__Excerpted passage__.
Wednesday, August 11, 2010

3 Billion Allocated For Jobless Homeowners

Washington…The Obama administration announced Wednesday that as part of an ongoing effort to stabilize housing markets it will send a $3 billion lifeline to jobless homeowners struggling to make mortgage payments. Tapping into resources from the $700 billion Wall Street bailout, the Treasury Department will add $2 billion to its existing "Hardest Hit Fund," assisting the 17 states that have unemployment rates higher than the national average, along with Washington D.C.

A new $1 billion program led by the Department of Housing and Urban Development will give homeowners who are at risk of foreclosure due to involuntary unemployment, underemployment, or a medical condition interest-free loans for as much as $50,000 for up to two years.

The two programs "will ultimately impact a broad group of struggling borrowers across the country and in doing so further contribute to the administration's efforts to stabilize housing markets and communities across the country," Bill Apgar, HUD Senior Advisor for Mortgage Finance, said in a statement.

__Exercises to complete__.
1 - In the article on aid for jobless homeowners, reproduce the passage from "Washington…The Obama administration" to "to two years." verbatim.
2 - According to the article on aid for jobless homeowners, why is the Obama administration sending the $3 billion? Answer in one to three sentences.
3 - What is the largest interest-free loan that the new HUD program in the article on aid for jobless homeowners will provide?

[Lines from a data collection]
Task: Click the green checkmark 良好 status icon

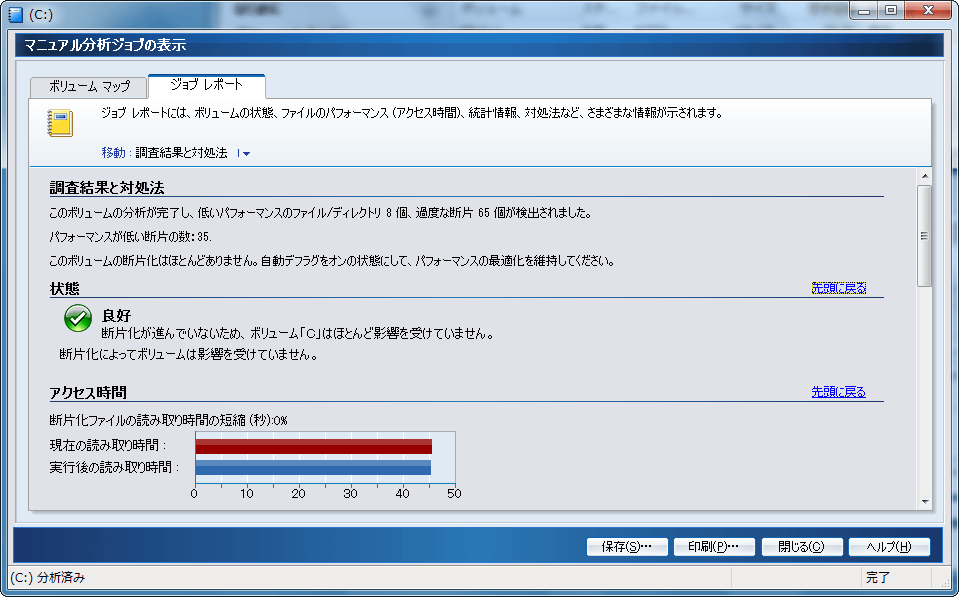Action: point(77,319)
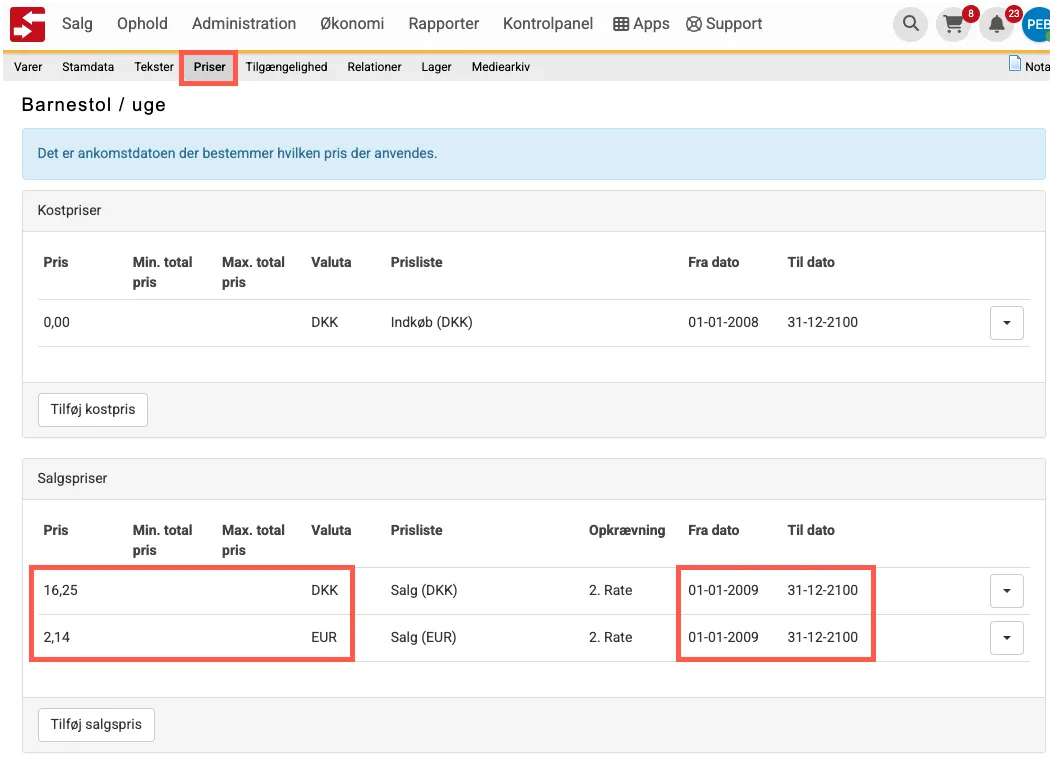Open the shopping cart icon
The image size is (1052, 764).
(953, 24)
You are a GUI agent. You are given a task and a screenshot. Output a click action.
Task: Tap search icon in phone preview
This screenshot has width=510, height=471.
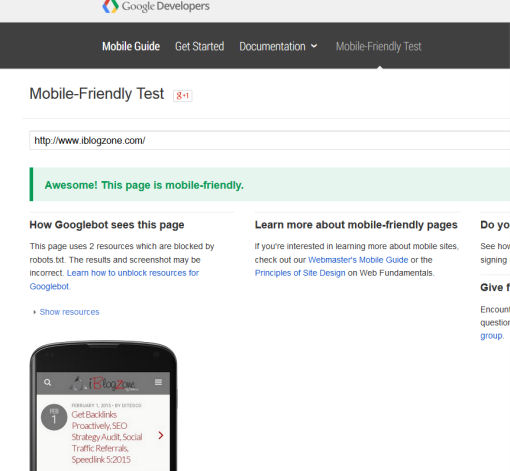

__Answers for the tasks__.
1 -
Washington…The Obama administration announced Wednesday that as part of an ongoing effort to stabilize housing markets it will send a $3 billion lifeline to jobless homeowners struggling to make mortgage payments. Tapping into resources from the $700 billion Wall Street bailout, the Treasury Department will add $2 billion to its existing "Hardest Hit Fund," assisting the 17 states that have unemployment rates higher than the national average, along with Washington D.C.

A new $1 billion program led by the Department of Housing and Urban Development will give homeowners who are at risk of foreclosure due to involuntary unemployment, underemployment, or a medical condition interest-free loans for as much as $50,000 for up to two years.

2 - The administration is sending the money as part of an ongoing effort to stabilize housing markets. It is intended as a lifeline to jobless homeowners who are struggling to make their mortgage payments.

3 - $50,000